Jewish charity organization

The Jewish Relief Agency (JRA) is a charitable organization and independent 501(c)(3) nonprofit organization which serves over 6,000 diverse low-income individuals across Greater Philadelphia.

The JRA primarily relies on volunteers who serve in a variety of ways, including packing boxes in its Northeast Philadelphia warehouse, delivering boxes of food to 90 zip codes in the Philadelphia area, providing seniors and disabled people rides to the doctor and grocery store, making, and visiting isolated members of the community. Volunteers come from diverse backgrounds and a wide range of community organizations including Jewish camps, Hillel branches, synagogues and churches, colleges, schools, and corporations. Before the COVID-19 pandemic, on an average 1,000 volunteers participated monthly to pack and deliver food packages at JRA's Food Distributions.

The organization serves mostly elderly and Jewish clients, 73% of whom are over 65 and 65% of whom are Jewish, but it also serves people of all ages and backgrounds.

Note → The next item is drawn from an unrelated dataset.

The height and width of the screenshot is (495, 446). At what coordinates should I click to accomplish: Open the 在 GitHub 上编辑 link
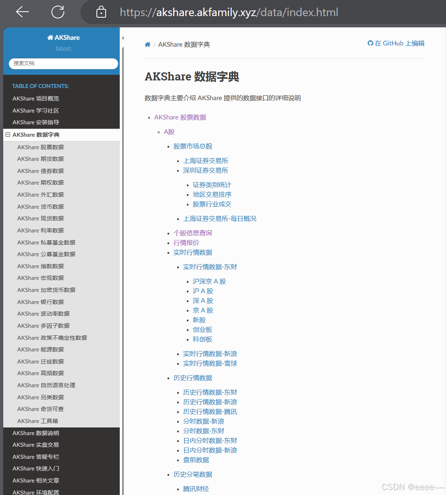(399, 43)
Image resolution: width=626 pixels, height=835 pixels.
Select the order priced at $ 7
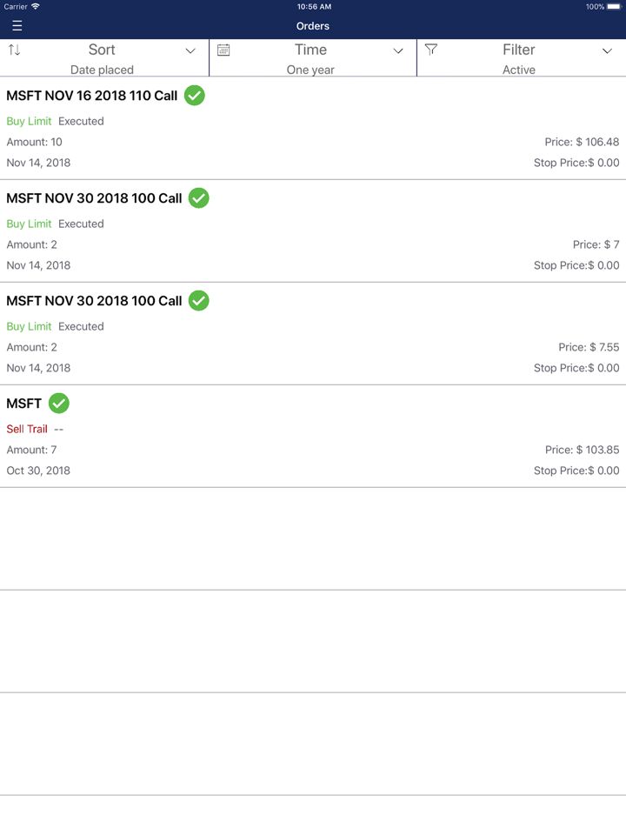click(313, 232)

== Founding and history ==
In order to help low income Jewish families in the Greater Philadelphia Jewish community, the Agency was founded in September 2000 by Marc Erlbaum and Rabbi Menachem Schmidt with funding from private donors and the Jewish Federation of Greater Philadelphia. They began with three volunteers serving 16 Russian speaking families with just one U-haul truck and purchased food from BJs. In 2022, JRA served over 6,000 individuals of all backgrounds in more than 3,400 households.

== Services ==
JRA recipients are eligible for services if their household income is within 150% of the Federal Poverty Level and they live in JRA's service area.

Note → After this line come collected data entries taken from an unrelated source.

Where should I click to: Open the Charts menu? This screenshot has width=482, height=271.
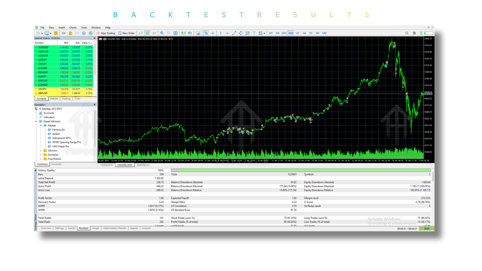coord(72,27)
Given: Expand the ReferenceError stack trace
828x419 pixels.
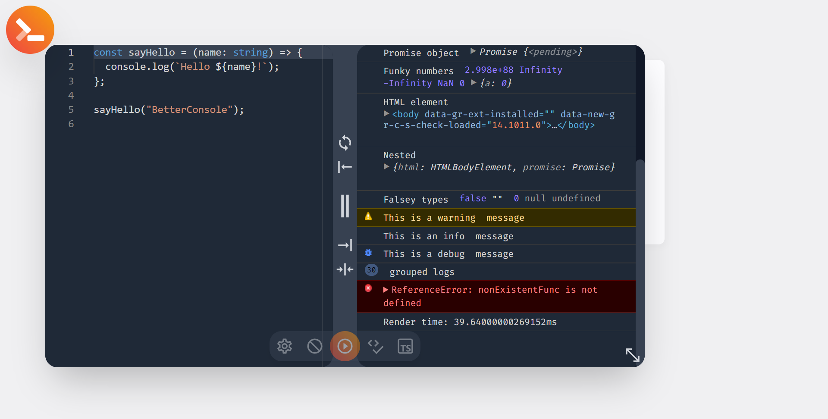Looking at the screenshot, I should 386,290.
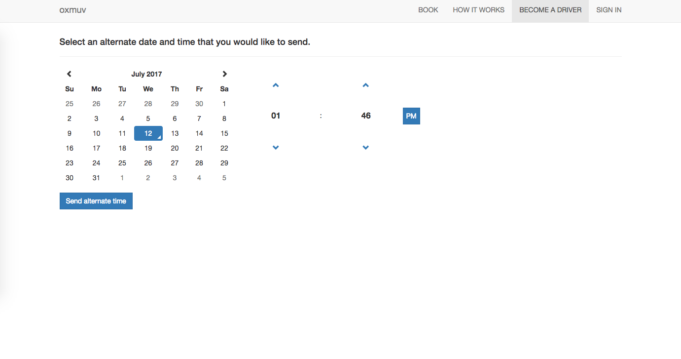Open oxmuv brand home link
This screenshot has height=359, width=681.
click(72, 10)
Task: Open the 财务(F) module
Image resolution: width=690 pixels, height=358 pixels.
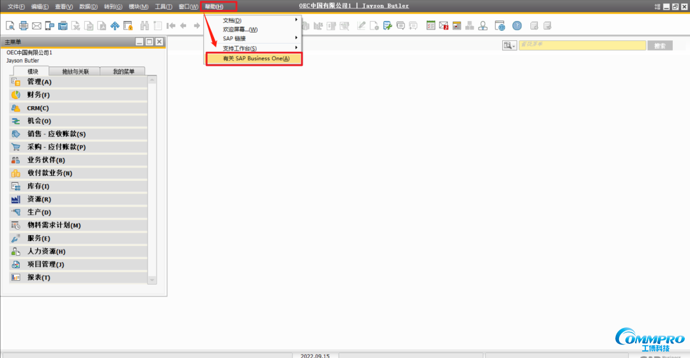Action: [x=38, y=95]
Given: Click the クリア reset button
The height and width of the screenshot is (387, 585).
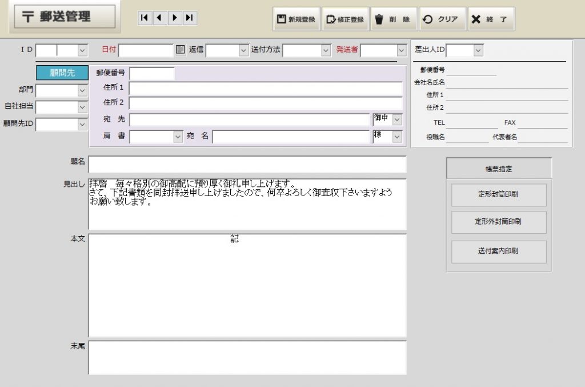Looking at the screenshot, I should point(441,19).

JRA services include the following:

- A monthly supplemental box of Kosher pantry staples and fresh produce (from September through May)
- Donated household items, toiletries, period products, kids' apparel, diapers and adult incontinence supplies
- Holiday appropriate food items for the Jewish holidays of Rosh Hashanah, Hanukkah, Purim, and Passover

== JRA expansion locations ==
Various communities, inspired by JRA's work in the Greater Philadelphia region, have opened JRA programs in their locations including Chicago, Greenwich, Connecticut, Pittsburgh, MetroWest New Jersey, and South Jersey.